In August, the EPA issued its landmark Clean Power Plan (CPP) aimed at reducing emissions from stationary sources of power, including plants that burn biomass to produce electricity. This sets in motion a three-year period for individual states to prepare and submit implementation plans for how they will meet emissions reductions targets under the rule.
While the final CPP states that biomass is not categorically carbon neutral - rejecting Congressional and industry pressure to give all biomass a free pass - it does leave open the option for states and regulated entities to gain credits for "qualified biomass," defined by the agency as a biomass feedstock that is demonstrated as a method to control increases of CO2 levels in the atmosphere.
The EPA now has an opportunity to set the right direction on how it will treat "qualified" biomass. The agency took public comments on its Federal Implementation Plan (FIP) and Model Trading Rule (MTR) - guidance that will likely further clarify how EPA will review state implementation plans and promulgate its own model plans.

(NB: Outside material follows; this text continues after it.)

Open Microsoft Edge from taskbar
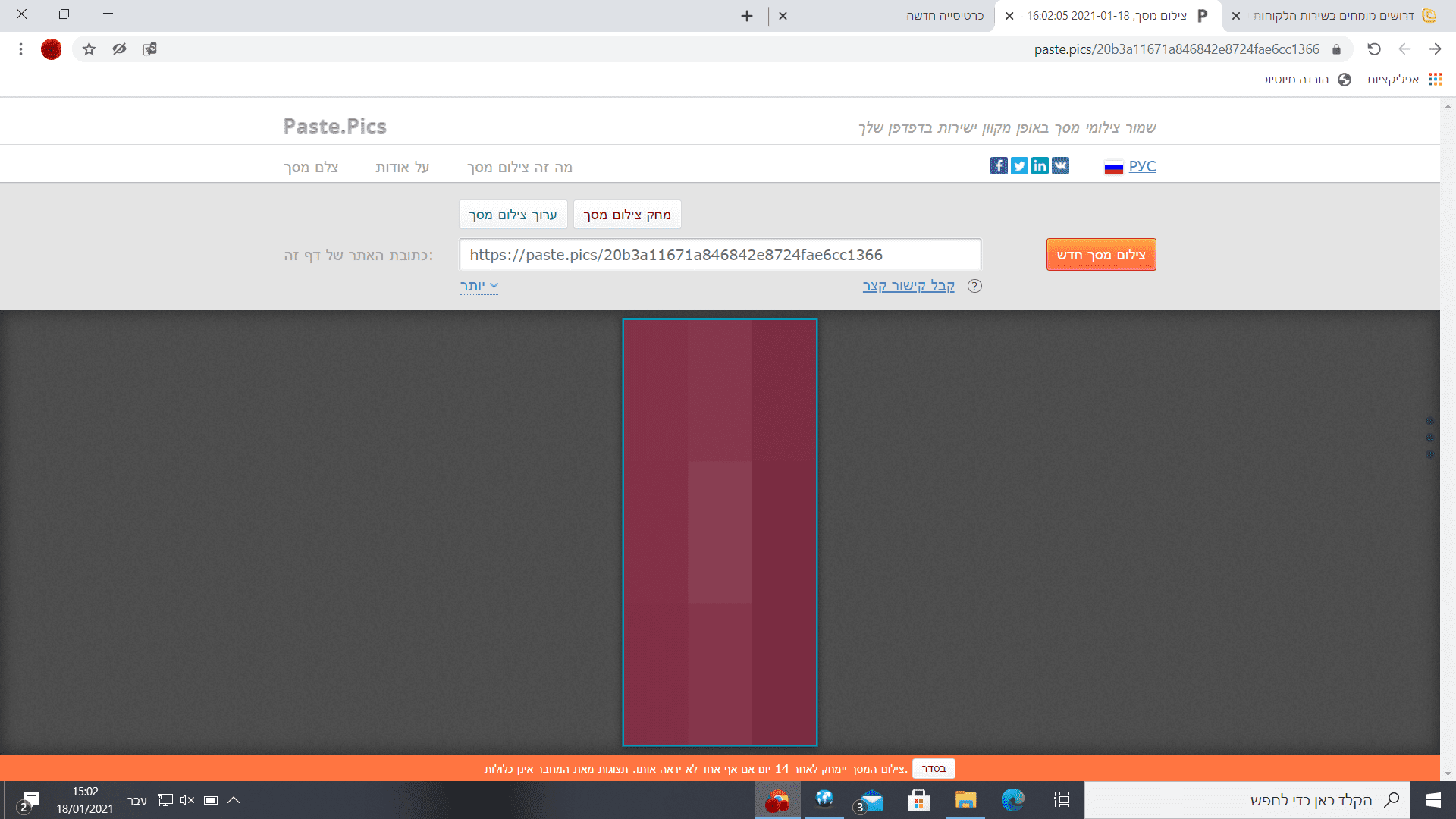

When developing the FIP and MTR, the agency must draw the line at the forest: while some forms of biomass may qualify, biomass from forests does not. Specifically, as I describe below, any biomass sourced directly from a forest will not meet the agency's own standard for what constitutes a zero- or low-emitting source of energy under the CPP.
When forest biomass is burned, it produces a "carbon debt" - namely an excess of carbon in the atmosphere - lasting anywhere from several years to many decades before trees regrow and re-sequester carbon. This fuel will therefore not generate "zero-or-low" CO2 emissions within the CPP's short compliance timeframes. Even in the case of "forest harvest residues" which might have otherwise decayed and released carbon anyway, this "avoided decay" extends over many years to decades.
Further, as a practical matter, it is almost impossible to track the origins and characteristics of these feedstocks (which are chipped up and undifferentiated before they get to power plants). State plans would therefore need extraordinarily comprehensive monitoring and verification requirements. For these reasons together, EPA should not approve any CPP state plan that gives emissions credits or other compliance preferences to any biomass materials sourced from a forest.
In addition, in a nod to the industry, the EPA has been considering whether so-called "sustainably-derived" forest feedstocks should be considered "qualified" biomass. They should reject this category of fuel altogether. Sustainability cannot be justified scientifically as a proxy for carbon benefits. Indeed it says very little, if anything, about the amount of biogenic CO2 emitted by a given biomass source or the net effect of those emissions on atmospheric carbon over time.
In particular, EPA should reject several "sustainable forestry" approaches often touted by biomass proponents as producing carbon benefits: so-called "regional reference point" accounting; sustained yield forestry; and certification regimes and/or best management practices. Each of these fails to produce additional carbon benefits for one simple reason: biomass-burning facilities cannot take credit under the CPP for carbon benefits of forest management that would have occurred anyway under these existing, ongoing, programs and practices.
Currently biomass markets are heading in the wrong direction: industrial-scale production of wood pellets, almost all of which occurs in the U.S. South is growing at an exponential rate. These exports are driven by the demand of European utilities whose use of biomass is supported by generous EU renewable energy policies that view all biomass as "carbon-neutral," an assumption that is fundamentally flawed. If the EPA does not follow through and exclude forest-derived biomass, then we risk repeating the perverse mistake made in Europe: where utilities are rewarded for using fuels that increase carbon emissions. The EPA has an opportunity to show tremendous leadership on this issue. The line begins with the forest.